Summary: Researchers have developed a brain-computer interface that can synthesize natural-sounding speech from brain activity in near real time, restoring a voice to people with severe paralysis. The system decodes signals from the motor cortex and uses AI to transform them into audible speech with minimal delay—less than one second.
Unlike previous systems, this method preserves fluency and allows for continuous speech, even generating personalized voices.

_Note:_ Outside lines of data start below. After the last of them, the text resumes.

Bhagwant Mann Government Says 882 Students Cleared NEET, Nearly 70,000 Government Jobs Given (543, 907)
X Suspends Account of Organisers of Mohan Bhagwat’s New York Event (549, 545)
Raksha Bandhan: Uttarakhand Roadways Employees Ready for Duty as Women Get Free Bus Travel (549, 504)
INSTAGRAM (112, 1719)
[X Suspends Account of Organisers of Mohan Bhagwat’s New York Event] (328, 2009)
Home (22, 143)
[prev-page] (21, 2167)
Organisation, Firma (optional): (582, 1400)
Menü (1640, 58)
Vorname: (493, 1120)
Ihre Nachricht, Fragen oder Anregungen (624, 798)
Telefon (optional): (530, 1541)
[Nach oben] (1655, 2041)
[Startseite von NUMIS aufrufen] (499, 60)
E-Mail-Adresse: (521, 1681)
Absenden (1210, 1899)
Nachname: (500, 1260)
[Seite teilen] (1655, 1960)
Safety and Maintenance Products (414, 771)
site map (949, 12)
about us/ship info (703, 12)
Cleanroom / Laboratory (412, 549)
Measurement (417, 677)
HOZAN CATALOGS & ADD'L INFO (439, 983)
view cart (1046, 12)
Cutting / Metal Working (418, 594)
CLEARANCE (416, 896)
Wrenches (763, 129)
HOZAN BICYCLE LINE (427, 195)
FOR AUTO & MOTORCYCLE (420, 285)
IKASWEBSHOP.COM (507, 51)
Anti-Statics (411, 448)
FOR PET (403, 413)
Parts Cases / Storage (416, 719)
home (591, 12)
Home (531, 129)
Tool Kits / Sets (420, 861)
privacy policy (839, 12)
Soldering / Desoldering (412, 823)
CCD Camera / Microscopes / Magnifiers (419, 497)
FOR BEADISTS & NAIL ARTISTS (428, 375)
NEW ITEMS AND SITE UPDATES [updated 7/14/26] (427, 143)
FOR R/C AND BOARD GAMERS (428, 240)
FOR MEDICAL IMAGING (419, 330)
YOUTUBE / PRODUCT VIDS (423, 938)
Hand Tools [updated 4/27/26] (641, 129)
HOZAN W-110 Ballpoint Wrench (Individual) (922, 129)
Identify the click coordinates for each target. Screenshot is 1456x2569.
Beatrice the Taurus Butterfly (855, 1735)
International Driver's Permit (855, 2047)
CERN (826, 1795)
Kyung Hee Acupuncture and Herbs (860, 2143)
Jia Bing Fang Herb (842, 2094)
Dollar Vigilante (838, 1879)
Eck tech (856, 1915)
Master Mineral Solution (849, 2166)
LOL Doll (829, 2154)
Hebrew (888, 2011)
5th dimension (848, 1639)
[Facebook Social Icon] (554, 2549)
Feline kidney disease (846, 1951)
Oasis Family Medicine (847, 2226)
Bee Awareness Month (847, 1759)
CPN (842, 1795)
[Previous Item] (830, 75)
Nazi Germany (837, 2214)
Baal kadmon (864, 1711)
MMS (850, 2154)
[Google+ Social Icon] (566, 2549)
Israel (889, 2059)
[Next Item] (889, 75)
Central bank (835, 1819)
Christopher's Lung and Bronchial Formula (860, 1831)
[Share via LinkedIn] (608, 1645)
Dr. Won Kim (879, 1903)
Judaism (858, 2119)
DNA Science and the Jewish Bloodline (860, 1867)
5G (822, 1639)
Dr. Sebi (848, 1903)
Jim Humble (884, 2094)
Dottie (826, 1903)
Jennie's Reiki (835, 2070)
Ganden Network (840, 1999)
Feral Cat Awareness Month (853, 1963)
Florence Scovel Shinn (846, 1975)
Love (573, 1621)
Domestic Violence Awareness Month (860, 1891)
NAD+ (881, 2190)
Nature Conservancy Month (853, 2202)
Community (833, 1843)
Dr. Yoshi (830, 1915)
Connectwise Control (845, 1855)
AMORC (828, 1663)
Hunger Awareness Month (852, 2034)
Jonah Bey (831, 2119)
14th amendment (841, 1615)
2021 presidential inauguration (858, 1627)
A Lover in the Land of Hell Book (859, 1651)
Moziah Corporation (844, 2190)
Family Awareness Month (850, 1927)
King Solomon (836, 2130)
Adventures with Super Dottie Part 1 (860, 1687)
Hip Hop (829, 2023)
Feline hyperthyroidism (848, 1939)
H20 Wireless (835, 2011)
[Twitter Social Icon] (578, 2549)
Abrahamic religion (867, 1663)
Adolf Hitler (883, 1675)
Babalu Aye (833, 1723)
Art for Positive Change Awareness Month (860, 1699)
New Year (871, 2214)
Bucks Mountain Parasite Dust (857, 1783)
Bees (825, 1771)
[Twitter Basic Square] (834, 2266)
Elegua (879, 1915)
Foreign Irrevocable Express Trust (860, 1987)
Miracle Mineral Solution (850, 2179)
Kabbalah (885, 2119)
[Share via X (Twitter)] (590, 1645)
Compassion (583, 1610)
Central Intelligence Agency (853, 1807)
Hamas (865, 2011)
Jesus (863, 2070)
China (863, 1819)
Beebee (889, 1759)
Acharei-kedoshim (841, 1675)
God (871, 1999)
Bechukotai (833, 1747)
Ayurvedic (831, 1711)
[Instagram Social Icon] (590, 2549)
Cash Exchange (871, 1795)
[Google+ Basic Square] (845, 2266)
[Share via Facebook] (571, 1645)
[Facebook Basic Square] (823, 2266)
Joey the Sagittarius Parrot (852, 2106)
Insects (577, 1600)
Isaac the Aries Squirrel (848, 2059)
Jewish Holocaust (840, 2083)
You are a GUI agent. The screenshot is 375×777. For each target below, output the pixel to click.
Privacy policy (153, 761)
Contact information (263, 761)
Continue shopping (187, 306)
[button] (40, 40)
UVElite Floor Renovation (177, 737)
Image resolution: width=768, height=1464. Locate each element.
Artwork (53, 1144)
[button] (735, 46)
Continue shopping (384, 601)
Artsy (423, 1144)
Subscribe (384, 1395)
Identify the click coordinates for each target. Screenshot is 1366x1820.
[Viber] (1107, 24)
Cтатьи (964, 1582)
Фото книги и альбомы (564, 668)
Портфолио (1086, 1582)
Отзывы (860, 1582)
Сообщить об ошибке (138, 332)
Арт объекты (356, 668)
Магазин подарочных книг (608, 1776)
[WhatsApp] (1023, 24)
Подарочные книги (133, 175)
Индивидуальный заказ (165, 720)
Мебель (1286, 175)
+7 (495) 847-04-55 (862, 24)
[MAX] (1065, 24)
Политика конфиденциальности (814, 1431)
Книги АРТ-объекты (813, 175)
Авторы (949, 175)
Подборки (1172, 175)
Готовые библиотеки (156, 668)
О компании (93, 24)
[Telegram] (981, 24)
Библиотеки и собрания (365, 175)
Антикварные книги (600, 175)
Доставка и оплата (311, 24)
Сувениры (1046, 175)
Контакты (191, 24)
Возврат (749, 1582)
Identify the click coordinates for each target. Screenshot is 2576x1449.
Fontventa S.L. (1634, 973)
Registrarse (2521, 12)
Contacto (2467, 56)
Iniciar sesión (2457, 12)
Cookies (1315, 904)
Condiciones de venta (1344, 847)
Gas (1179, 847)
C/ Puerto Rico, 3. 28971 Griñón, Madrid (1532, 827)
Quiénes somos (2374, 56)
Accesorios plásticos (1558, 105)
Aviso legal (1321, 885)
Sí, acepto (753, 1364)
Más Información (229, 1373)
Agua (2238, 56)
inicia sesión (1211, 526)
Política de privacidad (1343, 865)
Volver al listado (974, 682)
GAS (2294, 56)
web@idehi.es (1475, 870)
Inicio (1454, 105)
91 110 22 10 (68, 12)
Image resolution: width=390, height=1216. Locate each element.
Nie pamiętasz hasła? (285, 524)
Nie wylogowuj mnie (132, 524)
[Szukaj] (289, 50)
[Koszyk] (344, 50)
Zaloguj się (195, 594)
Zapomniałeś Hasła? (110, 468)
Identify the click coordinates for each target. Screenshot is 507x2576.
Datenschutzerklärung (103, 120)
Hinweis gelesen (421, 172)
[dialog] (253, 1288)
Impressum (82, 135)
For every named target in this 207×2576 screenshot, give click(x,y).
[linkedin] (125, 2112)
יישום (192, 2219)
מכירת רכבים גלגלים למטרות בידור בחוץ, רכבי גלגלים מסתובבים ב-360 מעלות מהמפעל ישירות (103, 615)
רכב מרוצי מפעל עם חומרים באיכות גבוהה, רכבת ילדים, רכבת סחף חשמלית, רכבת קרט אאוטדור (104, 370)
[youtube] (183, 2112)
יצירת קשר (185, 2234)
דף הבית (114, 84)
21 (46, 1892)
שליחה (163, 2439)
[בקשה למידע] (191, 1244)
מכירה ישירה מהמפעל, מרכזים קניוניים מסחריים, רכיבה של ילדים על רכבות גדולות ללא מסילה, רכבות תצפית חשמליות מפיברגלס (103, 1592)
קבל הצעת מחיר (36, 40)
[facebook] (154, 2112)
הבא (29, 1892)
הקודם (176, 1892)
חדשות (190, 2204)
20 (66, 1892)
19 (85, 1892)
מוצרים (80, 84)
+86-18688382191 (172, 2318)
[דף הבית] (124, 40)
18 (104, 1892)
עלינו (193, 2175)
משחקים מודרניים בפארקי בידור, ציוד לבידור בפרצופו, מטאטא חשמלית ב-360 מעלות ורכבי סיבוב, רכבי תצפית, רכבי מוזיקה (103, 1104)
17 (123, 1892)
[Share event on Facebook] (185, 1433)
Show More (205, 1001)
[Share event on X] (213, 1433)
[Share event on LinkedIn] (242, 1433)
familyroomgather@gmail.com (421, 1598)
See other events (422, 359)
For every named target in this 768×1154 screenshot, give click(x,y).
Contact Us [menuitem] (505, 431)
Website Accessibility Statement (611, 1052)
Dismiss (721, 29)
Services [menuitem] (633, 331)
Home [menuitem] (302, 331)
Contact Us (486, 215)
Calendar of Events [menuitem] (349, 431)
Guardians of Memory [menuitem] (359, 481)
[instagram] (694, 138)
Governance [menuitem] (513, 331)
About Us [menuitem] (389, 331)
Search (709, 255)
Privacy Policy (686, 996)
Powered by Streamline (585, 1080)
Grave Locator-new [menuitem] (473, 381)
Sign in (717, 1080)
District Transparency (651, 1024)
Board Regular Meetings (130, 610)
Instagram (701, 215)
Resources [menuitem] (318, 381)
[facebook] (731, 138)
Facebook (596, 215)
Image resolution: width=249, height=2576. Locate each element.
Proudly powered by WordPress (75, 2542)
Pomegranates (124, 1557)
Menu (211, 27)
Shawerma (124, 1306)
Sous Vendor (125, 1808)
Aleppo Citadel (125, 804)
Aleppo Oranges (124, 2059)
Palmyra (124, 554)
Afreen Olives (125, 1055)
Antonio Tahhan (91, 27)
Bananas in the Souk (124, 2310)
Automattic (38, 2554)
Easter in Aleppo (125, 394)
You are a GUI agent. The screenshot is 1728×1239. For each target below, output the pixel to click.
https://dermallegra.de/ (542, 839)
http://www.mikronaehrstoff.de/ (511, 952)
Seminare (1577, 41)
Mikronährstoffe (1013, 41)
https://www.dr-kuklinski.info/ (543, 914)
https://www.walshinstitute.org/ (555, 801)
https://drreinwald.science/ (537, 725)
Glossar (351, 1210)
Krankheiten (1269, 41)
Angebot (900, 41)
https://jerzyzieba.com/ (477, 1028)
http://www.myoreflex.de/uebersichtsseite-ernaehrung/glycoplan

This breakthrough brings scientists closer to giving people with speech loss the ability to communicate in real-time, using only their brain activity.
Key Facts:
- Near-Real-Time Speech: New BCI tech streams intelligible speech within 1 second.
- Personalized Voice: The system uses pre-injury recordings to synthesize the user’s own voice.
- Device Flexibility: Works across multiple brain-sensing technologies, including non-invasive options.
Source: UC Berkeley
Marking a breakthrough in the field of brain-computer interfaces (BCIs), a team of researchers from UC Berkeley and UC San Francisco has unlocked a way to restore naturalistic speech for people with severe paralysis.
This research overcomes the long-standing challenge of latency in speech neuroprostheses—the delay between when a person tries to speak and when the sound is produced—by significantly reducing this time gap, enabling more natural, fluid, and responsive communication for users.
Using recent advances in artificial intelligence-based modeling, the researchers developed a streaming method that synthesizes brain signals into audible speech in near-real time.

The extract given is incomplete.